- WHAT THE TASK ASKS
Within the material below, transcribe exactly the lines from the one holding "Like the post" through the one holding "Expand the Tablo", keeping both ends and skipping the rest.

————

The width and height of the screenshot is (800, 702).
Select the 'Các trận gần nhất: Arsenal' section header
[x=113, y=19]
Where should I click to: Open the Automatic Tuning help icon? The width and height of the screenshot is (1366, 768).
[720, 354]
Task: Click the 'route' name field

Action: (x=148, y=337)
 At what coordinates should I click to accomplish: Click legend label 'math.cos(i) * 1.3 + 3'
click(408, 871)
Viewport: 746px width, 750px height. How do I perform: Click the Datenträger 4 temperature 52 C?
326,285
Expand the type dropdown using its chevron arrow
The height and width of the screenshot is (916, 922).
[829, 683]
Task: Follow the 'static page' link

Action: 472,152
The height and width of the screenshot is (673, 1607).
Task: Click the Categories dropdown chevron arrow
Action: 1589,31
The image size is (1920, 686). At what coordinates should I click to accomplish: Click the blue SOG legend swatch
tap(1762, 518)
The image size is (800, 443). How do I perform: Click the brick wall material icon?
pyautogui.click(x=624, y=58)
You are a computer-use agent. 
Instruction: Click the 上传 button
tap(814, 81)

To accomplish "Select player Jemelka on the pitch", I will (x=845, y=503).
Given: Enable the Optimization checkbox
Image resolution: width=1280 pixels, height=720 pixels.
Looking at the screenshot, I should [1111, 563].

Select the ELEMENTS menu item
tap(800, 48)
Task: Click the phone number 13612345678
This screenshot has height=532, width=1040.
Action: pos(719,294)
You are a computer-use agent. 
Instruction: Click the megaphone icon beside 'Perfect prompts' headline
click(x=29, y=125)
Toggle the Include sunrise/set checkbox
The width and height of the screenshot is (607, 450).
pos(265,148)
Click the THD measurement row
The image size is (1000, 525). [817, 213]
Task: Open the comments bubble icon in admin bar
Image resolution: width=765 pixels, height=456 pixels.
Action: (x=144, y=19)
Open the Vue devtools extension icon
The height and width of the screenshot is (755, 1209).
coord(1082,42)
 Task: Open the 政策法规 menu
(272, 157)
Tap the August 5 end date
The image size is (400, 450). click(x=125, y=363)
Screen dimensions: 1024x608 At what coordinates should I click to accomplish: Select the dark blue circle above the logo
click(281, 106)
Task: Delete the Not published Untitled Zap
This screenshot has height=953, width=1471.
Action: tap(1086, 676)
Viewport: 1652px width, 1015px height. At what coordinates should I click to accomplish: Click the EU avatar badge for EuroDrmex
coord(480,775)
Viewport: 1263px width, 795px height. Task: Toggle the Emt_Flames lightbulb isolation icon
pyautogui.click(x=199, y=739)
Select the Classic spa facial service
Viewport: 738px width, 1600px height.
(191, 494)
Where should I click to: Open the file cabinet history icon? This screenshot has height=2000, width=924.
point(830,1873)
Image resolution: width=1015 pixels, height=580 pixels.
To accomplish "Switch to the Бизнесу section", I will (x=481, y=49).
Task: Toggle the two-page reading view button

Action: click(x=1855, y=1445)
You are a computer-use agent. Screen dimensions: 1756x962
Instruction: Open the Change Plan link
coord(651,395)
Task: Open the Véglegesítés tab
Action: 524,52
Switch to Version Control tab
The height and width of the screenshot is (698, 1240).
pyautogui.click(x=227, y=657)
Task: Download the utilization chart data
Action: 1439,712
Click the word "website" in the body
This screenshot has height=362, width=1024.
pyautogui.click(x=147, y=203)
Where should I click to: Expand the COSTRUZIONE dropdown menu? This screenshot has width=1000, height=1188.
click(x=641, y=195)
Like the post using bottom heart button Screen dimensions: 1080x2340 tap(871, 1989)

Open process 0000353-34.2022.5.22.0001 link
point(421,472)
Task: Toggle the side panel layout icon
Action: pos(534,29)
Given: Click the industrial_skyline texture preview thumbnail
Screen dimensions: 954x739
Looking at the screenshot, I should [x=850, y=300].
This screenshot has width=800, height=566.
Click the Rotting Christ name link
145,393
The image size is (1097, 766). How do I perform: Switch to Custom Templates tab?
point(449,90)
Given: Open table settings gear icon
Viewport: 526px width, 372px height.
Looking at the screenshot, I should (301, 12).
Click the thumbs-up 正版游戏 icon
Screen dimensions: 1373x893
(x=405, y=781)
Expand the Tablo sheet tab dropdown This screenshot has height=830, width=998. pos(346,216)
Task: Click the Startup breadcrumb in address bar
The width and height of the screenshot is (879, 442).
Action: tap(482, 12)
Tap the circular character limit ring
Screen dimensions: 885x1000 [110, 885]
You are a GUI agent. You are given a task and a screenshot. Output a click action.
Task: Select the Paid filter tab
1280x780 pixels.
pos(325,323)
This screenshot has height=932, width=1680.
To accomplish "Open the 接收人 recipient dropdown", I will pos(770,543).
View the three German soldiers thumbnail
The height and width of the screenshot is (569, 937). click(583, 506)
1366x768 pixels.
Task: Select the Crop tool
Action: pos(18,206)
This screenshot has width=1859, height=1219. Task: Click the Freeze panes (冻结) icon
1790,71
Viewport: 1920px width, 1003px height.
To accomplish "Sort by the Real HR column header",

————

- RESPONSE AREA
Like the post using bottom heart button Screen dimensions: 1080x2340 tap(871, 1989)

Open process 0000353-34.2022.5.22.0001 link
point(421,472)
Task: Toggle the side panel layout icon
Action: pos(534,29)
Given: Click the industrial_skyline texture preview thumbnail
Screen dimensions: 954x739
Looking at the screenshot, I should [x=850, y=300].
This screenshot has width=800, height=566.
Click the Rotting Christ name link
145,393
The image size is (1097, 766). How do I perform: Switch to Custom Templates tab?
point(449,90)
Given: Open table settings gear icon
Viewport: 526px width, 372px height.
Looking at the screenshot, I should (301, 12).
Click the thumbs-up 正版游戏 icon
Screen dimensions: 1373x893
(x=405, y=781)
Expand the Tablo sheet tab dropdown This screenshot has height=830, width=998. pos(346,216)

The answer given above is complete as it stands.